* _Provided entries_:
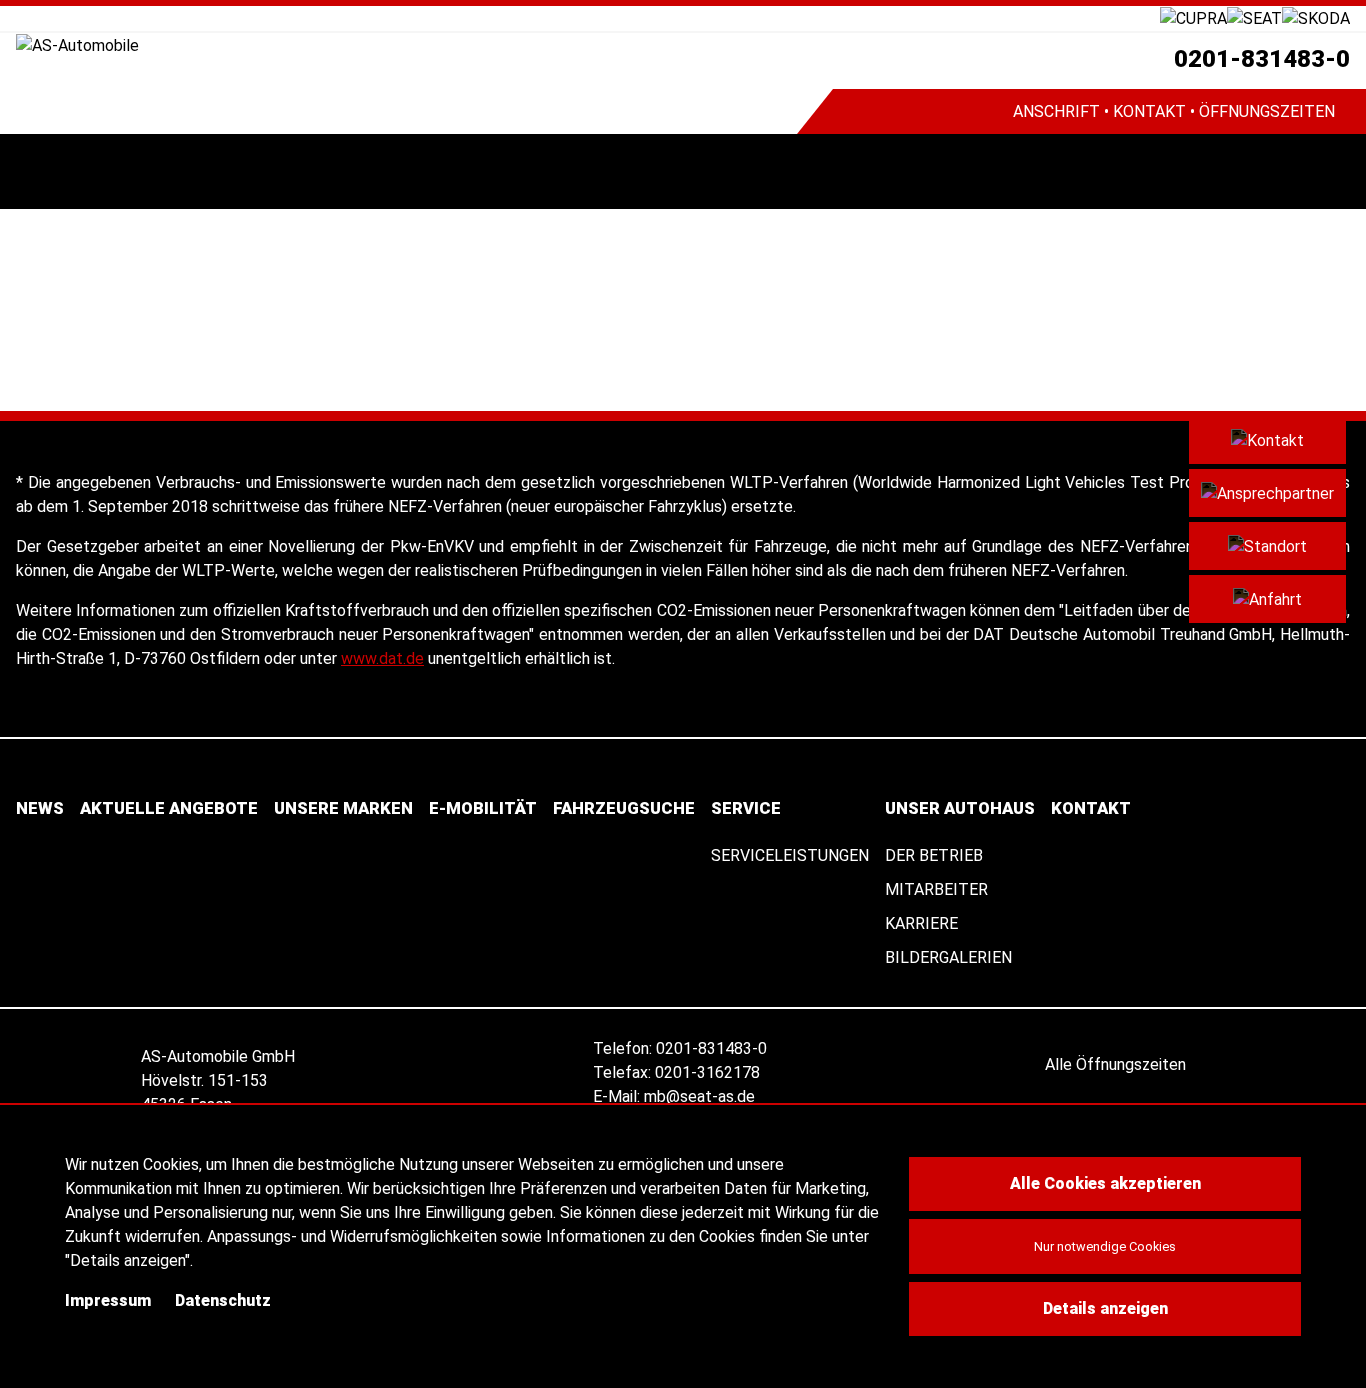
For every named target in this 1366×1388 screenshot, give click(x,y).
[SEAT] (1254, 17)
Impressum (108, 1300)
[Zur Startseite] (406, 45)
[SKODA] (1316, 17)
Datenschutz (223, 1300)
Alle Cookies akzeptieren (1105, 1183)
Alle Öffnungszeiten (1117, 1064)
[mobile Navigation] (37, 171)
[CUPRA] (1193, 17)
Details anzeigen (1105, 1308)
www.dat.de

* _Work instructions_: Going through the material, find each line with the string "Alle". Then state only how many there are.

* _Solution to the exercise_: 2